### Your instructions
Without any pictures, reproduce exactly the lines running from the line containing "Task: Click the green" through the end of the entries.

------------------------

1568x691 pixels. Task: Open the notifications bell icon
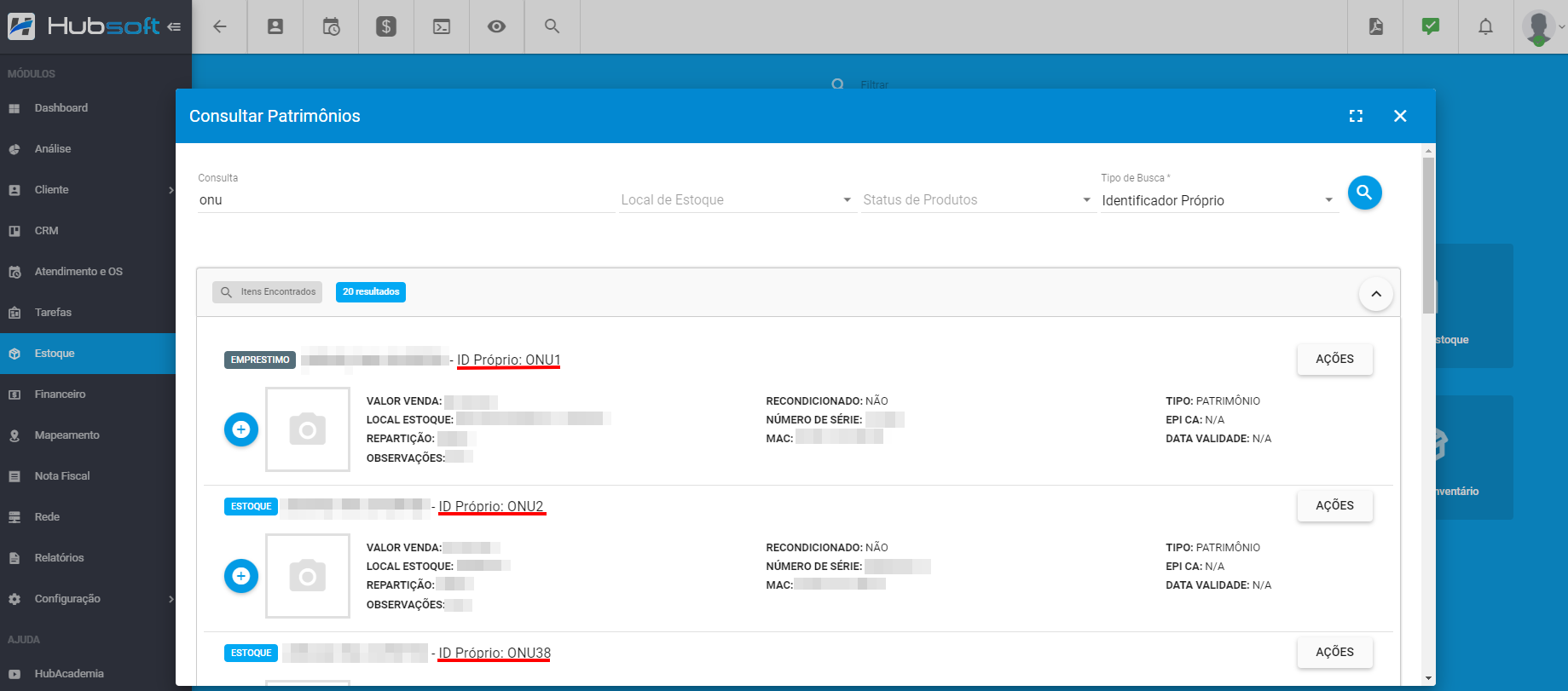click(x=1485, y=26)
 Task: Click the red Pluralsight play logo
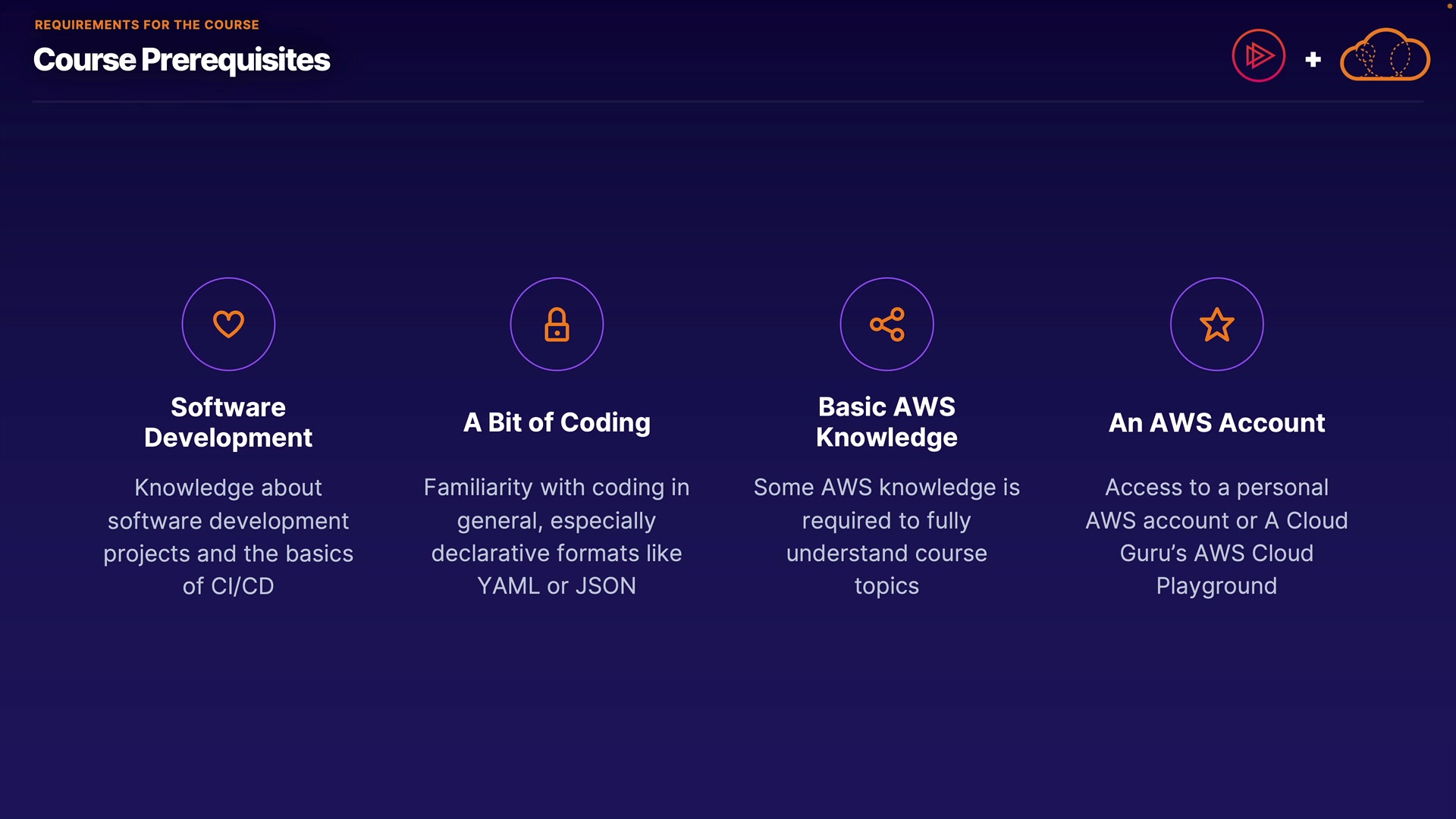coord(1258,55)
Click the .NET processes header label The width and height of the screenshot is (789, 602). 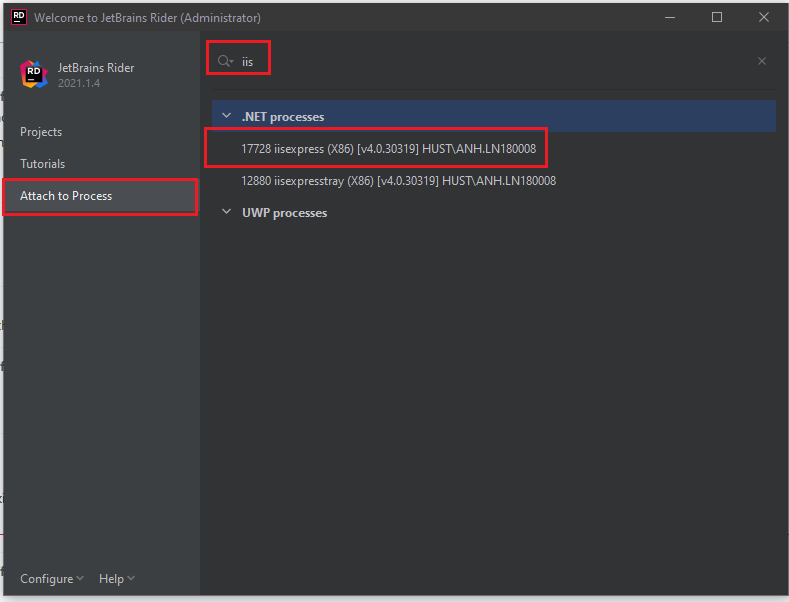(x=283, y=117)
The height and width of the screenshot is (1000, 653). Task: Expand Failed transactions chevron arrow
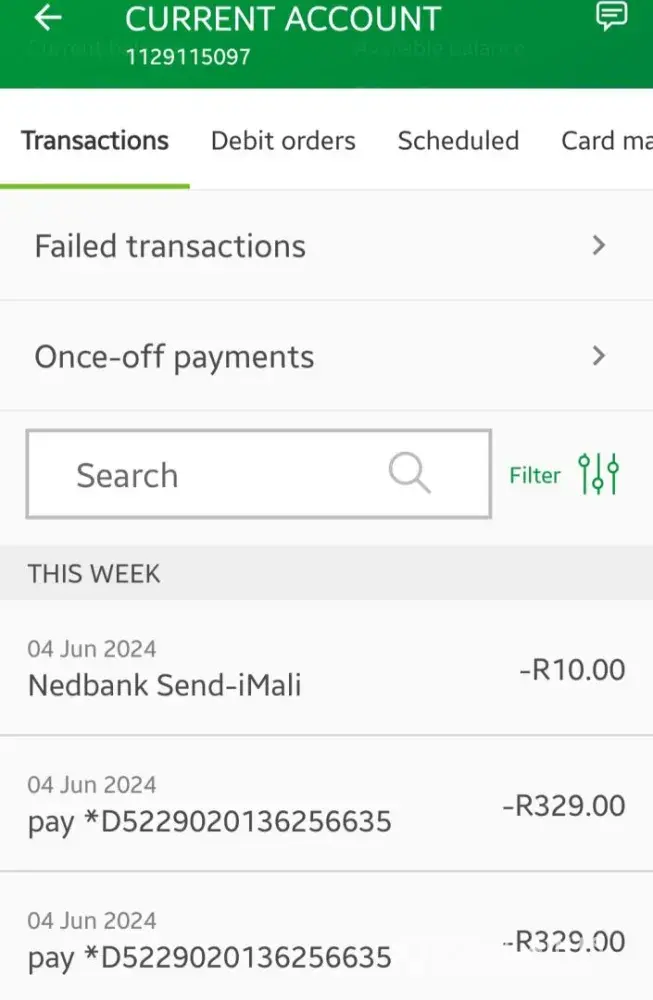(x=599, y=245)
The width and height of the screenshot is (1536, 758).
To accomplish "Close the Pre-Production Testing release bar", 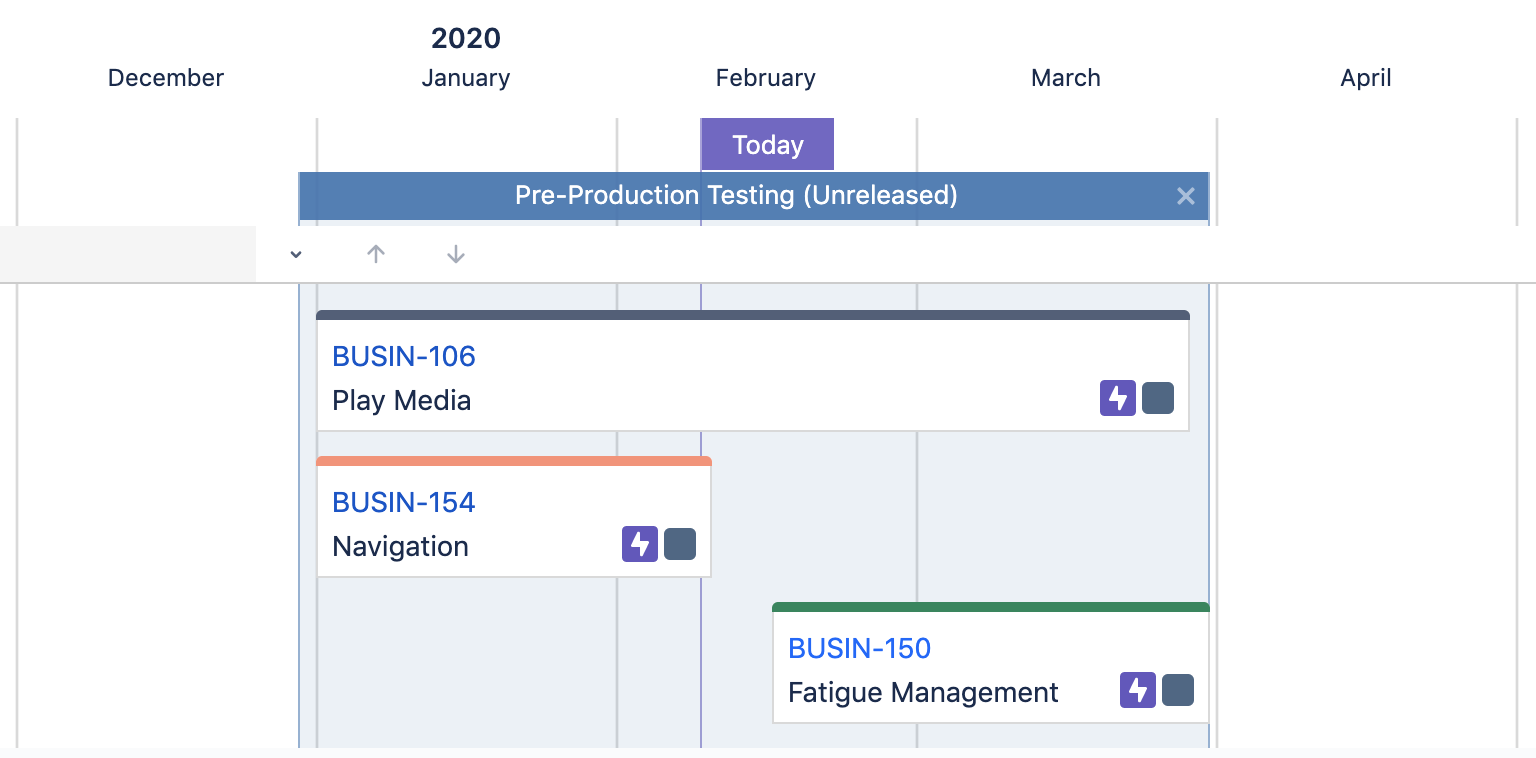I will [1186, 196].
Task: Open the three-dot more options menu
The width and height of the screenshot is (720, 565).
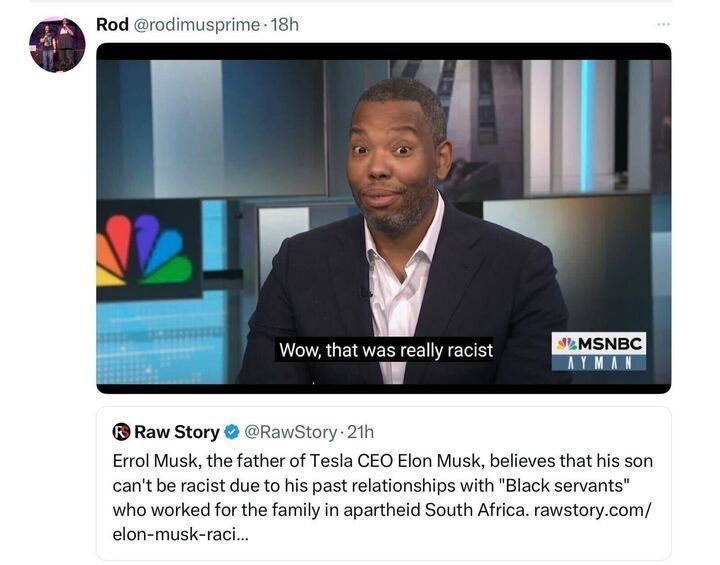Action: [660, 24]

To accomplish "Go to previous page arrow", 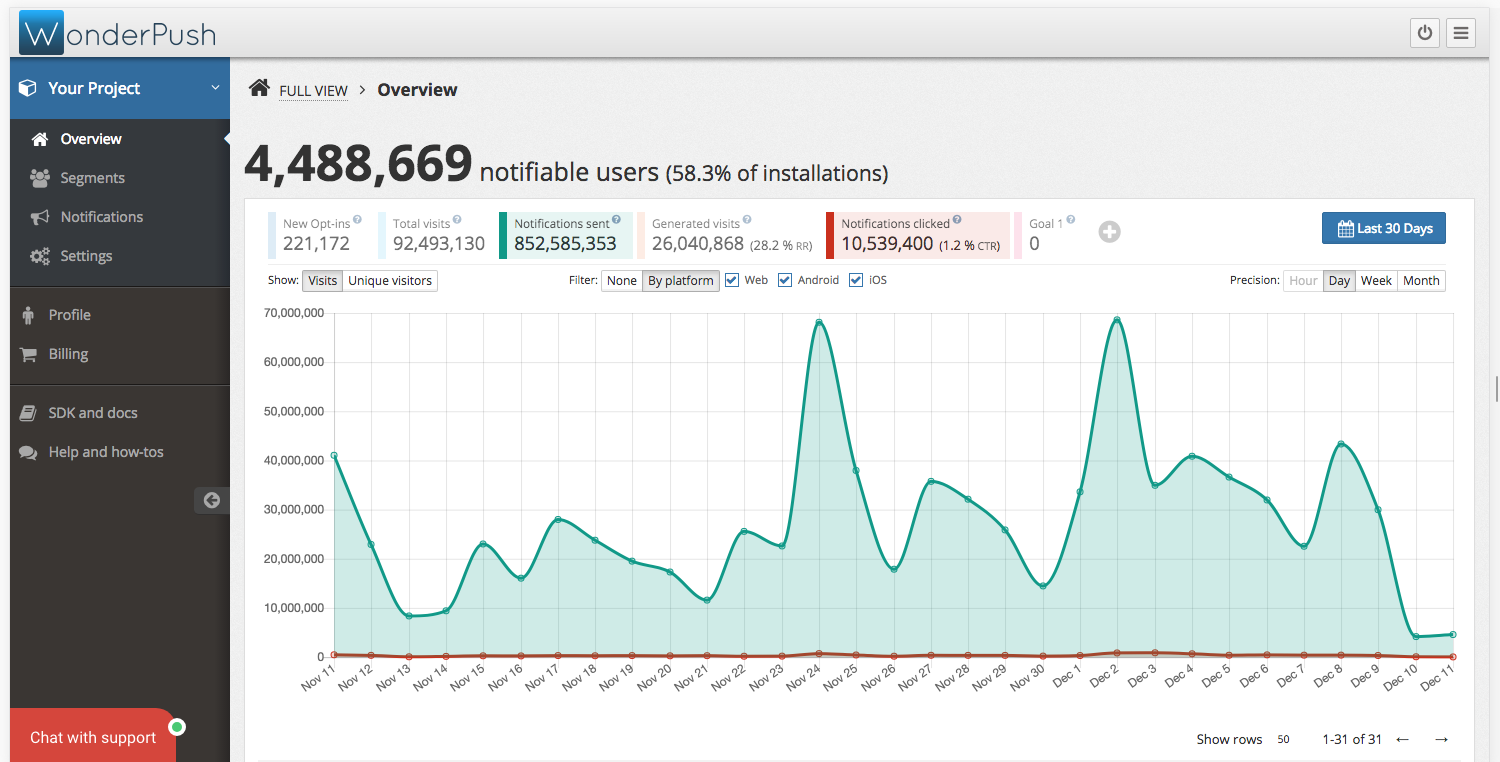I will (x=1402, y=739).
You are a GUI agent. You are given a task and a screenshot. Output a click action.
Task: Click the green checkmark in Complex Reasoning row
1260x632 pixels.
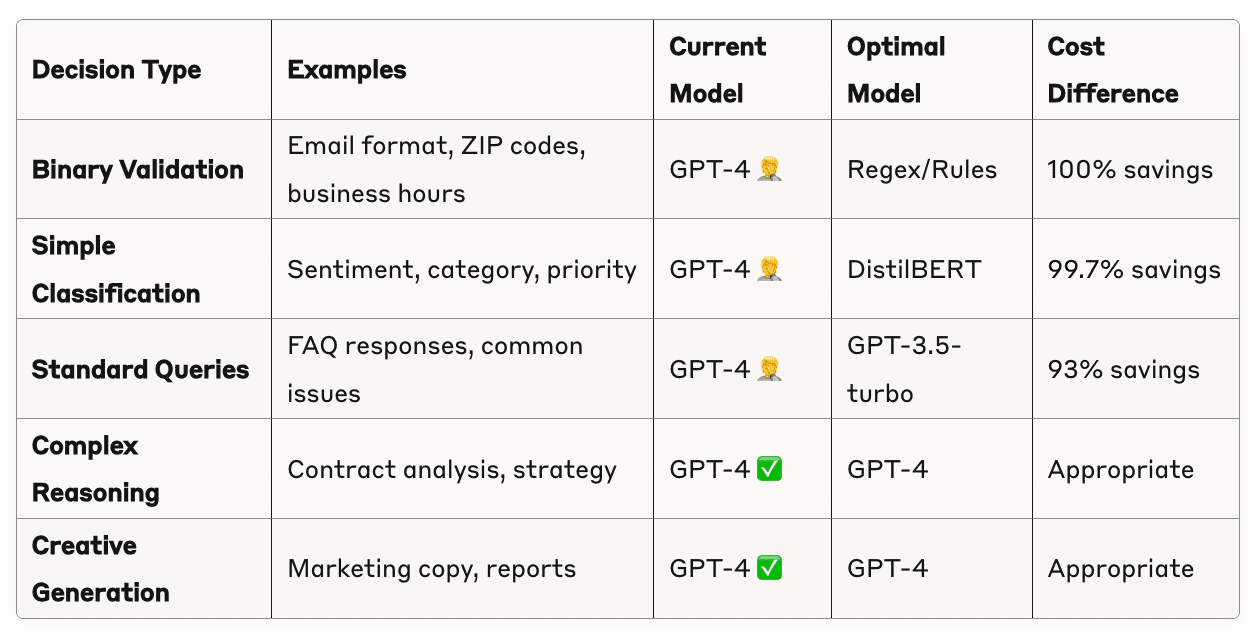[x=770, y=469]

------------------------

### Task response
Task: Click the green checkmark in Complex Reasoning row
1260x632 pixels.
[x=770, y=469]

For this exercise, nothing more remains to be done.